Исследовательская часть
110 лет тому назад, побывав под запретом, увидела свет книга В. В. Розанова «Уединенное».
Но и после цензурной правки (совсем небольшой) в этой книге осталось нечто смущающее, тревожащее своей откровенностью, граничащее с чем-то неприличным, а то и вовсе постыдным. Странным образом соотносилось это «нечто» с самим автором «Уединенного», который казался его главным персонажем. Впрочем, не только казался, но даже (вроде бы) признавался в этом: «Лучшее "во мне" (соч.) — "Уединенное". Прочее все-таки "сочинения", я "придумывал", "работал", а там просто — я» [Письмо,
1915]. Обратим внимание на это скромно данное в скобках сокращенное (соч.), то есть сочинение, причем без кавычек. Далее слово «сочинение» пишется Розановым полностью, но в кавычках. В чем смысл этой дифференциации — слово в кавычках и слово без кавычек? Случайность? Но у Розанова ничего случайного не бывает, он внимателен и чуток к слову, особенно — к форме его написания. Заключая слово «сочинение» в кавычки, Розанов указывает на его особое для данного текста значение. По мнению, например, А. Д. Синявского, «кавычки — признак рукопис-ности прозы Розанова» [Синявский, 1982, с. 118].
Авторское понимание пунктуационных знаков всегда связано с решением экспрессивно-эмоциональных задач, и потому выбор знака определяется конкретной ситуацией, а не собственно знаком в его грамматико-стилистической функции. Средства авторского использования пунктографии в данном случае представлены кавычками с их свойством указывать на «двойной смысл слова — общепринятый и условный» [Валгина, 1989, с. 150].
Признание Розанова — «лучшее "во мне" (соч.) — "Уединенное"» — через кавычки наглядно уравнивает «во мне» и «Уединенное». Если исходить из того, что «Уединенное» — это художественное произведение, основанное на наблюдении за миром действительным и собой как его частью, то «во мне» скорее указывает на некий творческий процесс, нежели содержит отсылку к биографии.
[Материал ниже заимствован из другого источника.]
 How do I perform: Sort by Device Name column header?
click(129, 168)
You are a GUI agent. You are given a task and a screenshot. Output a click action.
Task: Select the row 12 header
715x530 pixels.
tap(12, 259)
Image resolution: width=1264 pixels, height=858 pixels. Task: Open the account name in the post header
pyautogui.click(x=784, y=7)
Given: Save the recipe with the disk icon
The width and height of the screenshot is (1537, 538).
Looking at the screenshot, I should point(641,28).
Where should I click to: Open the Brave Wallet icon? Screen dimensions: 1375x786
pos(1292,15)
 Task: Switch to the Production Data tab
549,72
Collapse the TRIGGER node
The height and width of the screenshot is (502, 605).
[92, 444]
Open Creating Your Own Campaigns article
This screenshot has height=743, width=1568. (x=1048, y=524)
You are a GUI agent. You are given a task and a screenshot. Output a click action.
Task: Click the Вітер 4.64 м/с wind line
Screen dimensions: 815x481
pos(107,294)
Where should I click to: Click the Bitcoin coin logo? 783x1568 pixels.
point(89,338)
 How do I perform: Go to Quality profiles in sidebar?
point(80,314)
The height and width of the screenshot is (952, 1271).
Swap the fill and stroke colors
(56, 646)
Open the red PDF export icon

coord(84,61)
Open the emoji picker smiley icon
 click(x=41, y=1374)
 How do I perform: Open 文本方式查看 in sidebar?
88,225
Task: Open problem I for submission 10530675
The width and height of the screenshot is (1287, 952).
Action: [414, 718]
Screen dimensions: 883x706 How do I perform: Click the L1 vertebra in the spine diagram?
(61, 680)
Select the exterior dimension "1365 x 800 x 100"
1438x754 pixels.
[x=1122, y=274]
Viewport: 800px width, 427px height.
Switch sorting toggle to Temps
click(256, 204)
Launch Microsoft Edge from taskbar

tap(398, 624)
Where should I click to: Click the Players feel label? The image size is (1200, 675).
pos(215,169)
Кавычками обозначается перевод «во мне» в условный (то есть художе-
ственный) план, отсюда — (соч.) как сокращенная форма слова «сочинение».
«Сочинение» — отглагольное существительное, образованное от «сочинить», чье семантическое поле маркировано двойственностью: «Слово сочинить, хотя и носит некоторый отпечаток разговорности, свободно выражает два значения: 'создать', 'написать' (сочинить стихотворение) и 'выдумать' (что-нибудь, не соответствующее действительности). В слове сочинитель значение 'писать' явно устарело, зато живо разговорное 'выдумщик' и даже 'лгун' (ср. значения слов сочинительство, сочинительский). И только слово сочинение сохраняет свой книжно-официальный характер. ("Собрание сочинений Куприна"; ср. "классное сочинение" Впрочем, ср. также в значении действия по глаголу сочинить: "сочинение небылиц", "сочинение неправдоподобных анекдотов" и т. п.)» [Виноградов]. Этимологическая подвижность глагола «сочинить» не могла не ривлечь внимания Розанова.
Отвергая общепринятый смысл слова «сочинение» в отношении им написанного, Розанов не только убирает кавычки, но и сокращает самое слово до соч. в отличие от не приемлемого им «сочинения». Это у других — «сочинения», а у него, у Розанова, — соч., да еще заключенное в скобки.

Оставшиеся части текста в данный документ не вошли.